Problem statement >>
Return a copy of every line in the data below that contains "Medium".

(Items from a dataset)
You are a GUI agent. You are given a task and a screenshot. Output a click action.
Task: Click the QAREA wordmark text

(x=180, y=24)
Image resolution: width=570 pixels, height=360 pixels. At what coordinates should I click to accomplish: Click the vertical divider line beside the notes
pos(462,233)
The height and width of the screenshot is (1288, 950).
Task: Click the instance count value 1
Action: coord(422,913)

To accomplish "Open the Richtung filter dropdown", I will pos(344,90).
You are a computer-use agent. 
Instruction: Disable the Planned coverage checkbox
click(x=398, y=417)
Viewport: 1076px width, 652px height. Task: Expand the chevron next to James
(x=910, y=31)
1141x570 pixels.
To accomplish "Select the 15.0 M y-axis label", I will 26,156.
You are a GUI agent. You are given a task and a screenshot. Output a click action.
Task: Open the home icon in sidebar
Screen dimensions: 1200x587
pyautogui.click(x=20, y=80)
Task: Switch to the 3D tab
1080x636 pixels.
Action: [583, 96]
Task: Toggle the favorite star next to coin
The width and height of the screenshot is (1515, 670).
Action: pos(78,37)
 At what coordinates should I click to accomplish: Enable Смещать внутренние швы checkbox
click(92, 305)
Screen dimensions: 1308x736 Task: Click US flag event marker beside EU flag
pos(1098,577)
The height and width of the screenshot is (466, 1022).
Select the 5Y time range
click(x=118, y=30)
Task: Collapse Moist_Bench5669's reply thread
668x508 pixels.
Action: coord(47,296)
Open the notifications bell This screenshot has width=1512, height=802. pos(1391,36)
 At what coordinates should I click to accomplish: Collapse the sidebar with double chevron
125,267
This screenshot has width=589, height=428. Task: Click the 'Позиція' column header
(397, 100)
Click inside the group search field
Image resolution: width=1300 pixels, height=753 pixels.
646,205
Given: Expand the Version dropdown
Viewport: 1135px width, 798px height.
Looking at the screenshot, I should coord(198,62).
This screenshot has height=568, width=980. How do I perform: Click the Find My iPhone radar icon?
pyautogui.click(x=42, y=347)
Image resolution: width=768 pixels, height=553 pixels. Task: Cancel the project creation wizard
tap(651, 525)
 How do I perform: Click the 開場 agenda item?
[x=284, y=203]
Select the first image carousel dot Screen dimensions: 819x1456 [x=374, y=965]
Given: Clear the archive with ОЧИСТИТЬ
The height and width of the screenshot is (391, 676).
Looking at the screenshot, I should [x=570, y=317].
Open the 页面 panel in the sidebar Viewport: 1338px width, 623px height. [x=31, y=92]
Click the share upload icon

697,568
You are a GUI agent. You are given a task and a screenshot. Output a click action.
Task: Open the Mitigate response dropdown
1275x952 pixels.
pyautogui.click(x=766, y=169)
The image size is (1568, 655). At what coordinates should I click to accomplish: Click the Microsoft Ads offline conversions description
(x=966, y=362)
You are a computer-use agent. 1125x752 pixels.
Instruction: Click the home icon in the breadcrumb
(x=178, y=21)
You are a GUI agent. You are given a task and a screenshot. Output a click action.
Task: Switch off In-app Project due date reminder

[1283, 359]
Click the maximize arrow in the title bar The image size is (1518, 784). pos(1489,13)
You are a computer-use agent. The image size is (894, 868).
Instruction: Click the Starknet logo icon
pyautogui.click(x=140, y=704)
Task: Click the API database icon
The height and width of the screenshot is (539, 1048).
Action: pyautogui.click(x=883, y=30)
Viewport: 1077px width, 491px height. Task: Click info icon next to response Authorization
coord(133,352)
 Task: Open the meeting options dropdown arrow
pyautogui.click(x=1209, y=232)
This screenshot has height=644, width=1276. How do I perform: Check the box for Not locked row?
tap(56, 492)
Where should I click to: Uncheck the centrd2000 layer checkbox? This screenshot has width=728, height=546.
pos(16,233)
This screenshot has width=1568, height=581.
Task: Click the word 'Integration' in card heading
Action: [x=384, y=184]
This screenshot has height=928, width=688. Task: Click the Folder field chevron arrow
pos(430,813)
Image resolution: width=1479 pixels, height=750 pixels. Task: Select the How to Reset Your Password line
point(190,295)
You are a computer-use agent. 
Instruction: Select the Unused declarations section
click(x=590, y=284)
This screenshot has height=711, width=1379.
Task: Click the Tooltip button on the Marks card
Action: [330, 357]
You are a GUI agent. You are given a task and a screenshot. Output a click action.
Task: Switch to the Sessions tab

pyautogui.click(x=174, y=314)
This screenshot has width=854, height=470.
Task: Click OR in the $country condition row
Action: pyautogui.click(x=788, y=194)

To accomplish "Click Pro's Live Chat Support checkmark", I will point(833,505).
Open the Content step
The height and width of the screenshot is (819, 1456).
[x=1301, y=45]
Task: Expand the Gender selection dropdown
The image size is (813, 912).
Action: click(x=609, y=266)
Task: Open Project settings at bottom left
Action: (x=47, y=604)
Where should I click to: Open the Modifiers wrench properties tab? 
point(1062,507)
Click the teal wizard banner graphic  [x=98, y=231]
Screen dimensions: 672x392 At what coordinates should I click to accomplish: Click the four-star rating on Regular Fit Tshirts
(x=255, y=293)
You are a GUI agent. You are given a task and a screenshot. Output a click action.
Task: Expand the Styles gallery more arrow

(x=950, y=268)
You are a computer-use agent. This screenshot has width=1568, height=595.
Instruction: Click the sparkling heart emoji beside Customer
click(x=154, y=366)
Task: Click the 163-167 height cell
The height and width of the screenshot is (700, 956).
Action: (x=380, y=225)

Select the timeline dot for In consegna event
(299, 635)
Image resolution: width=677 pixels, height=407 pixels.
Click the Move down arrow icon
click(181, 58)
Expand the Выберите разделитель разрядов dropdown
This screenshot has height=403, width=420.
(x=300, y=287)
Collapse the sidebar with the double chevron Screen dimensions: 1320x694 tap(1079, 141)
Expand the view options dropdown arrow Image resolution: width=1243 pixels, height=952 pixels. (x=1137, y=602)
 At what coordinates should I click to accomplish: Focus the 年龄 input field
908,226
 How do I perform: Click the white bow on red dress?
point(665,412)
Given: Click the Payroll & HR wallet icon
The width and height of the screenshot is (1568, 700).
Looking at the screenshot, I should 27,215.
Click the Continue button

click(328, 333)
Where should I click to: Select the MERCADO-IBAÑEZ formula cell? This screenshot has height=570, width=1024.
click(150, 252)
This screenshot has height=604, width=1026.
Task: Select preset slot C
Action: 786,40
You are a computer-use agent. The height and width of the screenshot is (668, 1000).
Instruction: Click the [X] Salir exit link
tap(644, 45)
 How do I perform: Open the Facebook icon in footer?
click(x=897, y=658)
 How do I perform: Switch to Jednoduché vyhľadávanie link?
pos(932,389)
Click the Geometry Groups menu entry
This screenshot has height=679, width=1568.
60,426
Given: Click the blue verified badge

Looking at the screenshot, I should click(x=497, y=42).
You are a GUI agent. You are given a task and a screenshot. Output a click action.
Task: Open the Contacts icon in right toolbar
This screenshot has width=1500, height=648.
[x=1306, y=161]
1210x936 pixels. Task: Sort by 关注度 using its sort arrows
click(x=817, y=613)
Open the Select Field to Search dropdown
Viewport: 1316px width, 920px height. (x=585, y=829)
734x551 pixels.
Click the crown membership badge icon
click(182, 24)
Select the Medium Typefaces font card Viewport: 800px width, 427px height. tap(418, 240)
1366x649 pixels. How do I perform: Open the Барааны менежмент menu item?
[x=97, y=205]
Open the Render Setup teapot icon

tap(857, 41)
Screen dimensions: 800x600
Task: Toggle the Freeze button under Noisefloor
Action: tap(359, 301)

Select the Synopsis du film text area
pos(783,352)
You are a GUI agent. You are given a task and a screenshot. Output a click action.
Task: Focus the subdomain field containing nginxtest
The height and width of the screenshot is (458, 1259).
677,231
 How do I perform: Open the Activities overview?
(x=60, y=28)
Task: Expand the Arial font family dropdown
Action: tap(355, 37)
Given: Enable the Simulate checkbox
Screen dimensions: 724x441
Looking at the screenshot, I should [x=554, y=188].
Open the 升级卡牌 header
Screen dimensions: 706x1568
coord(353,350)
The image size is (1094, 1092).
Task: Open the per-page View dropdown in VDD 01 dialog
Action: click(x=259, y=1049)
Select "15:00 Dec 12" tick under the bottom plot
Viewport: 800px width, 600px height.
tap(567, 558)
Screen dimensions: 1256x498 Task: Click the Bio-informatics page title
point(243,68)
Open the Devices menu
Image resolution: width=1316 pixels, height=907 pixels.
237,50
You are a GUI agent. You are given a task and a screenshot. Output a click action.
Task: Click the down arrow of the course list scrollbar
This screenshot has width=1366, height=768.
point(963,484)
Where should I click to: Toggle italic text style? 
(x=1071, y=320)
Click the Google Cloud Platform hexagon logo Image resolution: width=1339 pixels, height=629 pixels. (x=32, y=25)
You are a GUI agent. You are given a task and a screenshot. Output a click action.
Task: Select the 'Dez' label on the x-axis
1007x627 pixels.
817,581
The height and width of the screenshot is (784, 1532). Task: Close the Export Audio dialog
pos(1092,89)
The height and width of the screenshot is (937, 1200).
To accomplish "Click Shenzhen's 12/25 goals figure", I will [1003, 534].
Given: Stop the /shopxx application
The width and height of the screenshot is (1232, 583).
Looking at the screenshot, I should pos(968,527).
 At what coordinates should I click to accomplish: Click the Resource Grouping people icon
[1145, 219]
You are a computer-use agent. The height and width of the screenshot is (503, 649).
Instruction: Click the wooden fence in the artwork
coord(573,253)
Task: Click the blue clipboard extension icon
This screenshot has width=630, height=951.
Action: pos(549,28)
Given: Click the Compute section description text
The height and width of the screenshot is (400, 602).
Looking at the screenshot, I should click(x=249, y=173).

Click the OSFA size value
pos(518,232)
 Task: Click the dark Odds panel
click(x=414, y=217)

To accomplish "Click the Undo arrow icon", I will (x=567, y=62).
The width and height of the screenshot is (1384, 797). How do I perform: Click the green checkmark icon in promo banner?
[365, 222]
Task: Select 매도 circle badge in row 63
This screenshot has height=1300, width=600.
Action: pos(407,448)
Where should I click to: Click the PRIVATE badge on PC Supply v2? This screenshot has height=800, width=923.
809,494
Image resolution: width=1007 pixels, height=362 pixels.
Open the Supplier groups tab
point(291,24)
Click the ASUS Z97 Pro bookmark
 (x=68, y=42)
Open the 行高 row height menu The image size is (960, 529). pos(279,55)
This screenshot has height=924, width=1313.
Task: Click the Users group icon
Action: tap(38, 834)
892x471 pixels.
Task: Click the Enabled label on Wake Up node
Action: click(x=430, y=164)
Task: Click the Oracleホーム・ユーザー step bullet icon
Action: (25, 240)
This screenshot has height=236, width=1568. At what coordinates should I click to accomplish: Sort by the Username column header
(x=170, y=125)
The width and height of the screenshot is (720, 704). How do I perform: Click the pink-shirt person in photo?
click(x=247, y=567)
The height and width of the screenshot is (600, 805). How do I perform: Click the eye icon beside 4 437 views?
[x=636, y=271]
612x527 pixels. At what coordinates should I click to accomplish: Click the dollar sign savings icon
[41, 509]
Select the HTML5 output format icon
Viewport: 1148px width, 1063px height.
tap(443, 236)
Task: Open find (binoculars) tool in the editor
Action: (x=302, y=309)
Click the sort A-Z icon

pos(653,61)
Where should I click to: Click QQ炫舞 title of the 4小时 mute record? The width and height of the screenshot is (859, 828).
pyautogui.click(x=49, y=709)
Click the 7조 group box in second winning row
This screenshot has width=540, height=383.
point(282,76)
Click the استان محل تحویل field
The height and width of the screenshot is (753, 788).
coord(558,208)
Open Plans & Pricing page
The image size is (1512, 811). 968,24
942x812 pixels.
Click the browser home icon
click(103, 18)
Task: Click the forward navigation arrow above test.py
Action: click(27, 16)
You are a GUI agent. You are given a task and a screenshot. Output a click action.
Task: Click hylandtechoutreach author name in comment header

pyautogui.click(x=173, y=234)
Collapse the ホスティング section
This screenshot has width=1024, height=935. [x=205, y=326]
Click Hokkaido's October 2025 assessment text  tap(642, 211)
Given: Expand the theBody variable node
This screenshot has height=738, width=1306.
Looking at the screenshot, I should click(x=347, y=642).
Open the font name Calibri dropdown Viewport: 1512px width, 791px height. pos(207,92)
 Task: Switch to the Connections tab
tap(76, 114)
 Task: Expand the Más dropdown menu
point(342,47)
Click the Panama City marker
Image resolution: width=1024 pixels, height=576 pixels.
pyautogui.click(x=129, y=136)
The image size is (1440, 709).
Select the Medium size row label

Solution for this problem >>
Select the Medium Typefaces font card Viewport: 800px width, 427px height. tap(418, 240)
Select the Medium size row label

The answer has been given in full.